PROBLEM 1:
Answer these questions using the pull request post.
(a) What number does the pull request have?
(b) Which GitHub user opened it?
(c) Which ZooKeeper API does the change call directly?
PROBLEM 2: List the headings of the checklist sections in the pull request post.

-- Begin PASSAGE --

You are viewing a plain text version of this content. The canonical link for it is here.
Posted to issues@flink.apache.org by ramkrish86 <gi...@git.apache.org> on 2017/05/12 08:21:20 UTC

[GitHub] flink pull request #3881: FLINK-6284 Incorrect sorting of completed checkpoi...

GitHub user ramkrish86 opened a pull request:

    https://github.com/apache/flink/pull/3881

    FLINK-6284 Incorrect sorting of completed checkpoints in ZooKeeperCompletedCheckpointStore

    ZooKeeperCompletedCheckpointStore
    
    Thanks for contributing to Apache Flink. Before you open your pull request, please take the following check list into consideration.
    If your changes take all of the items into account, feel free to open your pull request. For more information and/or questions please refer to the [How To Contribute guide](http://flink.apache.org/how-to-contribute.html).
    In addition to going through the list, please provide a meaningful description of your changes.
    
    - [ ] General
      - The pull request references the related JIRA issue ("[FLINK-XXX] Jira title text")
      - The pull request addresses only one issue
      - Each commit in the PR has a meaningful commit message (including the JIRA id)
    
    - [ ] Documentation
      - Documentation has been added for new functionality
      - Old documentation affected by the pull request has been updated
      - JavaDoc for public methods has been added
    
    - [ ] Tests & Build
      - Functionality added by the pull request is covered by tests
      - `mvn clean verify` has been executed successfully locally or a Travis build has passed
    
    
    Making use of the Zookeeper's getChildren() API directly so that it just creates a list in the sequence order. If we go with the ZKPaths API then we need to do some sorting by converting the List<STring> to List<Long>.

-- End PASSAGE --
-- Begin SUPPLIED MATERIAL --

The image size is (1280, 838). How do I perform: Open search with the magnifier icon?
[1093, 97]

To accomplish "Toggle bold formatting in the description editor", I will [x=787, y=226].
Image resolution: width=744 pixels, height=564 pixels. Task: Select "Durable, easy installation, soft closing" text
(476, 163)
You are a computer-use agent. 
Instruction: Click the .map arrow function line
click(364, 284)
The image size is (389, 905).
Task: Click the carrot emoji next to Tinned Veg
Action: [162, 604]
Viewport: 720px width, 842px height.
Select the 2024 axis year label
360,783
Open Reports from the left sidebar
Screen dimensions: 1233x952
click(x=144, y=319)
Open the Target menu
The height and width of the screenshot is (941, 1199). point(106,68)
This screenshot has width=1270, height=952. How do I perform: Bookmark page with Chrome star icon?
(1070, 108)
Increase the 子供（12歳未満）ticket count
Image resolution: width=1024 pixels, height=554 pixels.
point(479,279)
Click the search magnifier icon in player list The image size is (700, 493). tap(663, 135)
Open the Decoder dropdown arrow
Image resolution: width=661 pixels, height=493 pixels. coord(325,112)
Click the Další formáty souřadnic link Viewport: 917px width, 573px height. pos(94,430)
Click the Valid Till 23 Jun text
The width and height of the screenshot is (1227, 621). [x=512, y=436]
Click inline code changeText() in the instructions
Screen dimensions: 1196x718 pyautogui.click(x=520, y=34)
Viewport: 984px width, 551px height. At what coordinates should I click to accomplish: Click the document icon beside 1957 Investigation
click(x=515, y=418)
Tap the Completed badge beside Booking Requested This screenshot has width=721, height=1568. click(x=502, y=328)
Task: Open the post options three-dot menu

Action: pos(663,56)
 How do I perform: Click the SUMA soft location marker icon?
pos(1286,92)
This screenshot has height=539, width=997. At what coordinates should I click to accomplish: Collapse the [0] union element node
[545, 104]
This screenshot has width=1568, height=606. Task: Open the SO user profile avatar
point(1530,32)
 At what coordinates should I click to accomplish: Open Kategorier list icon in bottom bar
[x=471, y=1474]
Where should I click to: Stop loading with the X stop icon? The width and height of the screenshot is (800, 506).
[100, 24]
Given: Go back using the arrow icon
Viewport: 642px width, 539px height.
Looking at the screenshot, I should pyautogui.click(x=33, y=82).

-- End SUPPLIED MATERIAL --

FULL ANSWER 1:
(a) 3881
(b) ramkrish86
(c) getChildren()

FULL ANSWER 2:
General
Documentation
Tests & Build